Metrics-Driven Security: Building Automated Reporting and Telemetry Health Checks

[Sam Jobes, CISA-CISSP] | October 15, 2025

Metrics-Driven Security: Building Automated Reporting and Telemetry Health Checks

In today’s complex cyber threat landscape, having a sophisticated security architecture is just the starting point. The real challenge lies in ensuring that this architecture is functioning as intended, providing the desired level of visibility, and effectively reducing organizational risk. A purely reactive approach, which only addresses issues after a security incident or a system failure, is no longer sustainable.

A proactive and efficient security posture demands a shift towards metrics-driven security—a model that uses quantitative data to validate the effectiveness of defensive controls and drive continuous improvement. This approach isn’t about collecting data for data’s sake; it’s about translating raw technical telemetry into actionable insights for both operational teams and executive leadership.

This blog article explores how to architect and implement the automated reporting and telemetry health checks necessary to build a truly metrics-driven security organization.
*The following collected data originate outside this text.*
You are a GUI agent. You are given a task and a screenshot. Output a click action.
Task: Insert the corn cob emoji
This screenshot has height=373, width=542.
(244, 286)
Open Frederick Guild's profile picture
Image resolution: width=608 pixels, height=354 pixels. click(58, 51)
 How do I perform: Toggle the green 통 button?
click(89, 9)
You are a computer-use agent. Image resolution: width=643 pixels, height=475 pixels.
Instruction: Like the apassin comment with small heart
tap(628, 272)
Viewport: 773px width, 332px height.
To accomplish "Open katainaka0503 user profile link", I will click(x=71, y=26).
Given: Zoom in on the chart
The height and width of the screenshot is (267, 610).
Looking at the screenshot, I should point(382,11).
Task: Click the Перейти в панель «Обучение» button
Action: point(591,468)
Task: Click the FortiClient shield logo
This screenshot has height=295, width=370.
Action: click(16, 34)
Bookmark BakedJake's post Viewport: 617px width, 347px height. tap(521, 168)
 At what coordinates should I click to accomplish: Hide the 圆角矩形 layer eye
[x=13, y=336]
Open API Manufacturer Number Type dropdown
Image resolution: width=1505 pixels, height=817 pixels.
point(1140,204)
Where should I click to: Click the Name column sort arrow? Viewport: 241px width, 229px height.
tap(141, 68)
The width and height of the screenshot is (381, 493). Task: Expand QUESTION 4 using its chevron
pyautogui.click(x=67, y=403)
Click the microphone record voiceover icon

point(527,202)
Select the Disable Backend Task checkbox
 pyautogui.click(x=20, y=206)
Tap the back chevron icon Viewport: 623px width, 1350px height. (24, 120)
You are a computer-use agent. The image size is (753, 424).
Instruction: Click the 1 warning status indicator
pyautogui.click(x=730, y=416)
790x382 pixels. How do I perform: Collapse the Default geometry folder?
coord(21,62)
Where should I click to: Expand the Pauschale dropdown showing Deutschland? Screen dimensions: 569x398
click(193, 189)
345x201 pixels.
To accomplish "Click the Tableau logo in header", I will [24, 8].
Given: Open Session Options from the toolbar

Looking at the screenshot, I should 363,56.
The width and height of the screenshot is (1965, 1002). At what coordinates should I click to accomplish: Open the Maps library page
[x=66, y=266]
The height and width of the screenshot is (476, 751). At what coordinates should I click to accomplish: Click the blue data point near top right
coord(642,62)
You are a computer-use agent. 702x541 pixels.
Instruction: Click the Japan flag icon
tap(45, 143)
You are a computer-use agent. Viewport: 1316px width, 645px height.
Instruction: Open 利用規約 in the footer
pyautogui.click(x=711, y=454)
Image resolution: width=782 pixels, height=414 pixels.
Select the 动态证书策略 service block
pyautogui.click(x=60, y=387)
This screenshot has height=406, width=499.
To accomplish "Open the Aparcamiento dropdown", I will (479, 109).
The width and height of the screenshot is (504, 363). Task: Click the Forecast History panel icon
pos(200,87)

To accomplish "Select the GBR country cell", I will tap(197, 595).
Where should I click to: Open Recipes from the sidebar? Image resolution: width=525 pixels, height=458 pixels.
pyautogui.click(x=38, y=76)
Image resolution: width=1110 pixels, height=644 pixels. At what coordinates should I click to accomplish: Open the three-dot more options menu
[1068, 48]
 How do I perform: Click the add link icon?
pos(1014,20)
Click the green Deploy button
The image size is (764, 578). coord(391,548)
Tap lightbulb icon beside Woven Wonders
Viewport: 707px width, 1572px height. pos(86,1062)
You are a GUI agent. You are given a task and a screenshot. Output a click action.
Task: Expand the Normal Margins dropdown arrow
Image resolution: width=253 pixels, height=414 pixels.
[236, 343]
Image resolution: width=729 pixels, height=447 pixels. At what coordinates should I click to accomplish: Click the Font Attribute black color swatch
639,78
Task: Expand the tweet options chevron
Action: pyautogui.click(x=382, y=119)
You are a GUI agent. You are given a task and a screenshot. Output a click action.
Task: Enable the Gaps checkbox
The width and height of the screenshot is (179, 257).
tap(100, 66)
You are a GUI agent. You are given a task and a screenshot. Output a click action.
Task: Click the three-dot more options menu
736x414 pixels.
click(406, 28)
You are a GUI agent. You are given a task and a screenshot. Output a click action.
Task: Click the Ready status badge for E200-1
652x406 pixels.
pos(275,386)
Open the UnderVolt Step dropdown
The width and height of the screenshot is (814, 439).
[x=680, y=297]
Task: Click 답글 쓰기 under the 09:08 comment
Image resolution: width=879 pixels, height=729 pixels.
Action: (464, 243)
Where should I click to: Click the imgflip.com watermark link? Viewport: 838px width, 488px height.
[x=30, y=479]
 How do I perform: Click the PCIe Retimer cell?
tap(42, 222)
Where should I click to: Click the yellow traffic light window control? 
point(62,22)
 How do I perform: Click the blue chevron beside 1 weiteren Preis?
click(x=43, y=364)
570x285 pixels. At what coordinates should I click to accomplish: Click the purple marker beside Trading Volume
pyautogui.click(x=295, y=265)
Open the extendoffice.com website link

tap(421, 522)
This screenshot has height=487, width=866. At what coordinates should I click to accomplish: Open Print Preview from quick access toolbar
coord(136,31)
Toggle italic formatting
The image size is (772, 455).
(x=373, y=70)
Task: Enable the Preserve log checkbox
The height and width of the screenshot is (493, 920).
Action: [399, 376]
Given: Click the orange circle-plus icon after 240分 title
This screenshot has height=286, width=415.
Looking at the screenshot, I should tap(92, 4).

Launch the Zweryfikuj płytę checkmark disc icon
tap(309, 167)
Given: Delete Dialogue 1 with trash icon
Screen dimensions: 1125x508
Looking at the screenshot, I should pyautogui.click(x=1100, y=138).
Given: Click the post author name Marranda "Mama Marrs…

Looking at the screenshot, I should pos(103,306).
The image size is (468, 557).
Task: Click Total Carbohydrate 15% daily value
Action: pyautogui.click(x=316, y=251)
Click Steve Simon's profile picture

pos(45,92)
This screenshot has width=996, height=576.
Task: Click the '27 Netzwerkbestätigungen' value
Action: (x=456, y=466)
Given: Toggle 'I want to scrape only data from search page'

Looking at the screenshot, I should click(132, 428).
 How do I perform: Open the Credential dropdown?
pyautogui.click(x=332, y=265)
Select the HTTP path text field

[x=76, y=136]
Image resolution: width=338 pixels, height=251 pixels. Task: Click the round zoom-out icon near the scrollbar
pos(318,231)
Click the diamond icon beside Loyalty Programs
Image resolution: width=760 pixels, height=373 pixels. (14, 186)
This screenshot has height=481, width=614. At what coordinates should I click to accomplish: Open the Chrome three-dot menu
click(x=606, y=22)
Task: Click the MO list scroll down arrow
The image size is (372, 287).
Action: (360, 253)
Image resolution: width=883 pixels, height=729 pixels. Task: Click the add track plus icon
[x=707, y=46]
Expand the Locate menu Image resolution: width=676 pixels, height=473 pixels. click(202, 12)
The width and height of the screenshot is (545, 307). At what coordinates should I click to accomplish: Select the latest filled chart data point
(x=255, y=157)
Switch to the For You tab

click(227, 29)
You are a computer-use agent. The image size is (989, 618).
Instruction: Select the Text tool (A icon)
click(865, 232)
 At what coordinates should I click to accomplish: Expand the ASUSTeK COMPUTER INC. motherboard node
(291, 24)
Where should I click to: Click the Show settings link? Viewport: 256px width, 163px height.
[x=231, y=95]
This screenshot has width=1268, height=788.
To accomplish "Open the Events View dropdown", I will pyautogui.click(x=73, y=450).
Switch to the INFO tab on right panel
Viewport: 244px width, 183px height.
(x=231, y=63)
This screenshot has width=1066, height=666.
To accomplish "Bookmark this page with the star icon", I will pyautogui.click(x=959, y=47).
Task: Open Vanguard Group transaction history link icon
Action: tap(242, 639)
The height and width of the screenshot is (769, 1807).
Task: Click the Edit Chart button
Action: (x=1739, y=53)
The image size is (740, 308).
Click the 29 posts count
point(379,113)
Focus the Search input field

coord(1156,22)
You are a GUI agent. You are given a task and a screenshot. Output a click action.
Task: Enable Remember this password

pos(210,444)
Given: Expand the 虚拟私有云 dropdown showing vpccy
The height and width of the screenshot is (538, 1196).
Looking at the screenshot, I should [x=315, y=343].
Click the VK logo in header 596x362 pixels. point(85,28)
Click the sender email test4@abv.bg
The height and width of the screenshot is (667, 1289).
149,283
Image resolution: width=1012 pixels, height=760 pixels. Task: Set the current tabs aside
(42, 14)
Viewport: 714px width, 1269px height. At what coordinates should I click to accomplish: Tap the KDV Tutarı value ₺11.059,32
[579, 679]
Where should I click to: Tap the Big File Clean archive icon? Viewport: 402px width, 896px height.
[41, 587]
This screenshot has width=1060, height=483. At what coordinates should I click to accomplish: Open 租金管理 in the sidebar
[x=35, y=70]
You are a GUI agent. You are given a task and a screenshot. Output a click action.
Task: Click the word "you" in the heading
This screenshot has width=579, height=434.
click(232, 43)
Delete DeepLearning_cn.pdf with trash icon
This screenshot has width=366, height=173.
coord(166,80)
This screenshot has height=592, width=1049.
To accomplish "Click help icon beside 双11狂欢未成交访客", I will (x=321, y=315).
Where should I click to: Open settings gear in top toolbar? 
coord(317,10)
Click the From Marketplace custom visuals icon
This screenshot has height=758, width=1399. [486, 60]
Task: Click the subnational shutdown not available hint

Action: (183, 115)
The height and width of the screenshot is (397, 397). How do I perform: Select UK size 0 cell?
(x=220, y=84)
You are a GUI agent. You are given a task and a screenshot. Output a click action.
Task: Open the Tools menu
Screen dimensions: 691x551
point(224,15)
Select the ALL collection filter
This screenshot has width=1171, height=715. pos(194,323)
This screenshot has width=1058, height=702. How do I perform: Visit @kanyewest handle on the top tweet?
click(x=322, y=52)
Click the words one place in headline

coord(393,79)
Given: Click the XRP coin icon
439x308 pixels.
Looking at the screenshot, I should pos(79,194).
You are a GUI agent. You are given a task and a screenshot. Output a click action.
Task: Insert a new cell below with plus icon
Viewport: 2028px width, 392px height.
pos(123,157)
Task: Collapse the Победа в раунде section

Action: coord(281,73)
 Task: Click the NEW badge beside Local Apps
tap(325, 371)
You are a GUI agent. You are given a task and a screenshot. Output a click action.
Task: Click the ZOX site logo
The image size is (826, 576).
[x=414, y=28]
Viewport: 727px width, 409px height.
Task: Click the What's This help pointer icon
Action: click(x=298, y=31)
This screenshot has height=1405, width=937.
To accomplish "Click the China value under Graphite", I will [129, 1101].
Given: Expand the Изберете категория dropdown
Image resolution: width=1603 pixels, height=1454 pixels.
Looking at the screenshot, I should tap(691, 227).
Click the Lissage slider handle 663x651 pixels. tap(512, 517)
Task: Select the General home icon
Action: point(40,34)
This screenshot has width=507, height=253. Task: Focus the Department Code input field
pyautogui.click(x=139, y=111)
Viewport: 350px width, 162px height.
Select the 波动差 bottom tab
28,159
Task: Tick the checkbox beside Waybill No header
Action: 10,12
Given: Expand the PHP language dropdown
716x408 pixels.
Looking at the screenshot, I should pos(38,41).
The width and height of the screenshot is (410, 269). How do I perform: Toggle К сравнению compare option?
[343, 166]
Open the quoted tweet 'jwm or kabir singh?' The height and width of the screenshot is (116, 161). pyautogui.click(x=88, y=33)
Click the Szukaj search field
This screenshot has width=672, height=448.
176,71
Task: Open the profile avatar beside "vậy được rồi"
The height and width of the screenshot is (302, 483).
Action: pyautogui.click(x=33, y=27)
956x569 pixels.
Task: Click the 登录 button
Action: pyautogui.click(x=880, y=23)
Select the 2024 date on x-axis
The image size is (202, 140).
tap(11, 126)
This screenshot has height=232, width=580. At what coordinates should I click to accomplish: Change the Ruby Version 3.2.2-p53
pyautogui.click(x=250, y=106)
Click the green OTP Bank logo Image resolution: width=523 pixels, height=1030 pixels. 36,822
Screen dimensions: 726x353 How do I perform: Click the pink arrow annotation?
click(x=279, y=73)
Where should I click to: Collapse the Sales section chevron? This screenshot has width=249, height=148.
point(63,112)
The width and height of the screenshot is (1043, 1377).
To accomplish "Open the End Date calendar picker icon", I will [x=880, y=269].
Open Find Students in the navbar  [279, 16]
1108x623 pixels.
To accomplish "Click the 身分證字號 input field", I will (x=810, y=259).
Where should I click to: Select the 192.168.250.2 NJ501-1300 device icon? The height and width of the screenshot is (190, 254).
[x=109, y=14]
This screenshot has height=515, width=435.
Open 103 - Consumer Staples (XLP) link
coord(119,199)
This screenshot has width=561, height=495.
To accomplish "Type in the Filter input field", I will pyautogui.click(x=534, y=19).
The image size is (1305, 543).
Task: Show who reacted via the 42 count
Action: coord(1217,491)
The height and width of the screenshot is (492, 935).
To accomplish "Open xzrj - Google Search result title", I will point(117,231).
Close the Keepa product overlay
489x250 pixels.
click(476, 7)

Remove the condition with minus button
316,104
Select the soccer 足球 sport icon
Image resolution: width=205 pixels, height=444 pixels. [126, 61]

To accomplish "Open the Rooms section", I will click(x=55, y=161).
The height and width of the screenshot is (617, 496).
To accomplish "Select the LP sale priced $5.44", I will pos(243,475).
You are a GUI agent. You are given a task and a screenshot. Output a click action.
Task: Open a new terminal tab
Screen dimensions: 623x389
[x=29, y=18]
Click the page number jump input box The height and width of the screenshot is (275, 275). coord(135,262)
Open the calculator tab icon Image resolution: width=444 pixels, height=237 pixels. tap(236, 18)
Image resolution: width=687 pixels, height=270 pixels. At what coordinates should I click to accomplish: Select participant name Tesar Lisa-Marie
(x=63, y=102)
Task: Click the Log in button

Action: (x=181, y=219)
The Foundation of Visibility: Validating Telemetry Completeness

The most advanced SIEM with the best detection rules is useless if the logs it relies on are missing or incomplete. Automated validation of log telemetry from critical infrastructure is the first, and most important, step in building a metrics-driven security program.

The Risk of Missing Logs

Missing logs create critical blind spots where attackers can operate with impunity. An attacker might compromise a domain controller and clear its security logs to hide their tracks. Or, a critical firewall might misconfigure its logging rules after a firmware update, blinding security teams to external network attacks. In these scenarios, the absence of a security event is the primary indicator of a major problem.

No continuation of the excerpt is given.